Aus dem Wortlaut dieser Regelung folgt - anders als das FG meint - kein Ausschluss solcher Einrichtungen, die ihren Sitz im EU /EWR-Raum haben. Im Gegenteil lässt die Bezugnahme gerade auf Normen des deutschen Sozialversicherungs- bzw. Privatversicherungsrechts erkennen, dass auch deutsche Einrichtungen erfasst sind.
Im zweiten Rechtsgang wird es daher auf die Frage ankommen, ob es sich bei V um eine Einrichtung handelt, die eine anderweitige Absicherung im Krankheitsfall i .S. des § 5 Abs. 1 Nr. 13 SGB V gewährt und ob auf die Leistungen des V ein Anspruch besteht. Hierzu hat das FG keine revisionsrechtlich bindenden Feststellungen getroffen, was im zweiten Rechtsgang nachzuholen sein wird.
Anmerkung von Honorarprofessor Dr. Gregor Nöcker, Richter im X. Senat des BFH:
Neben Versicherungsunternehmen (§ 10 Abs. 2 Satz 1 Nr. 2 Buchst. a Satz 1 EStG) können andere Versorgungsträger Kranken- und Pflegeversicherungsschutz gewähren. Im Fall der Klägerin hat das Finanzgericht erneut zu prüfen, ob ihre diesbezügliche Absicherung über einen eingetragenen Verein den Sonderausgabenabzug der geleisteten Beiträge möglich macht, obwohl die Bundesanstalt für Finanzdienstleistungsaufsicht im Jahr 2016 ein Verfahren zur Einstellung des Geschäftsbetriebs dieses Vereins eingeleitet hat.
Anders als vom FG angenommen besteht nämlich die Möglichkeit, dass eine anderweitige Absicherung im Krankheitsfall nach § 10 Abs. 2 Satz 1 Nr. 2 Buchst. a Satz 2 EStG i. V. mit § 5 Abs. 1 Nr. 13 SGB V auch nach deutschem Recht besteht und entsprechende Einrichtungen im Inland ihren Sitz haben. Grundvoraussetzung bleibt jedoch, dass ein Rechtsanspruch auf Leistungen in Krankenfällen besteht und die Ansprüche denen von Versicherten der gesetzlichen und privaten Krankenversicherung vergleichbar sind.

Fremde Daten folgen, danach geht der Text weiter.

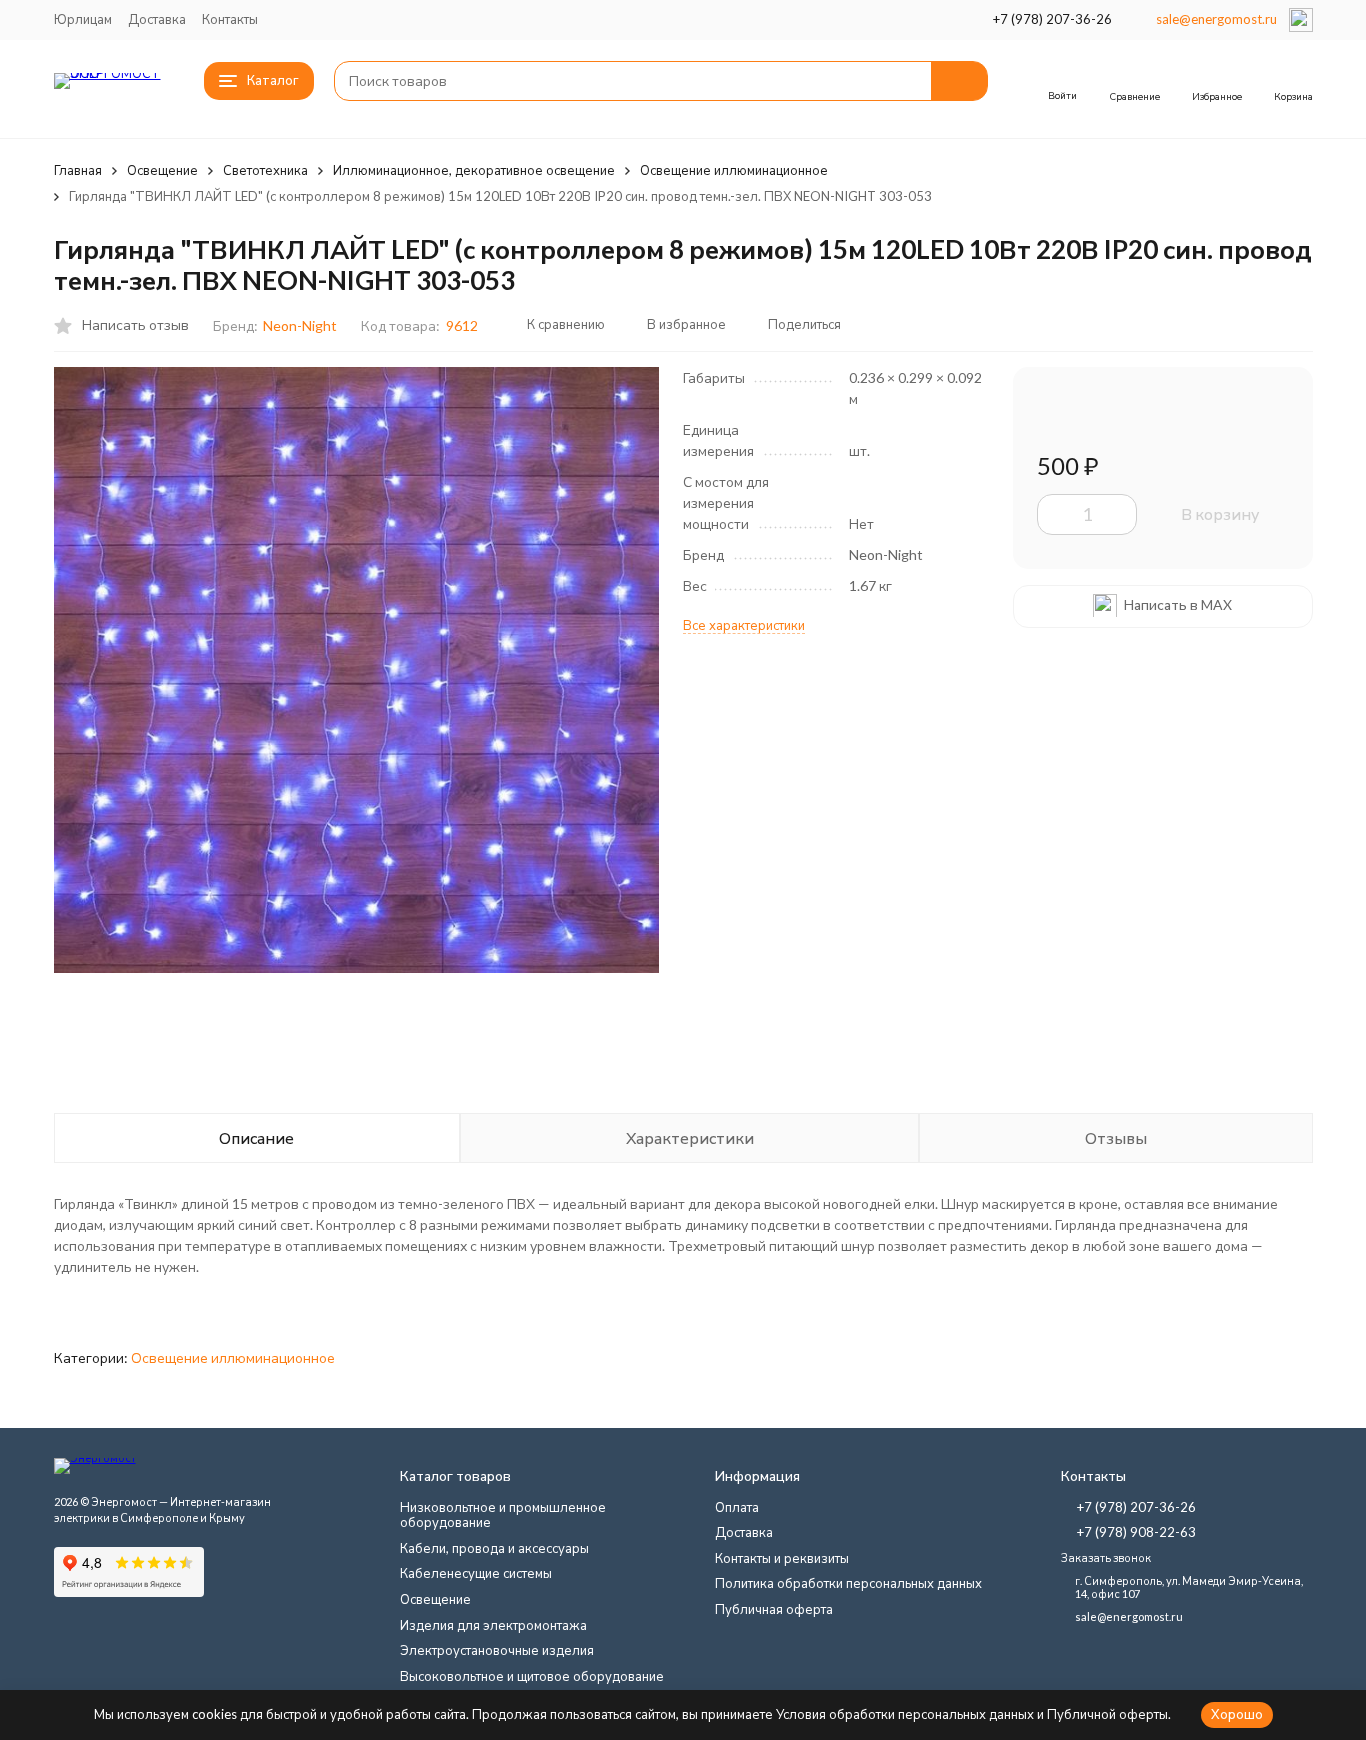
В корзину (1220, 513)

Eine Leistung nur im Rahmen von vorhanden Mitteln wäre schädlich. Ob dies im Fall des eingetragenen Vereins in den Streitjahren 2015 und 2016 gegeben war, muss das FG ermitteln und würdigen. Ggf. sind die auf den Erwerb eines Schutzes im Pflegefall gerichteten Beitragsanteile herauszurechnen, da der eingetragene Verein bislang unstreitig nicht als Träger der gesetzlichen Pflegeversicherung angesehen worden ist.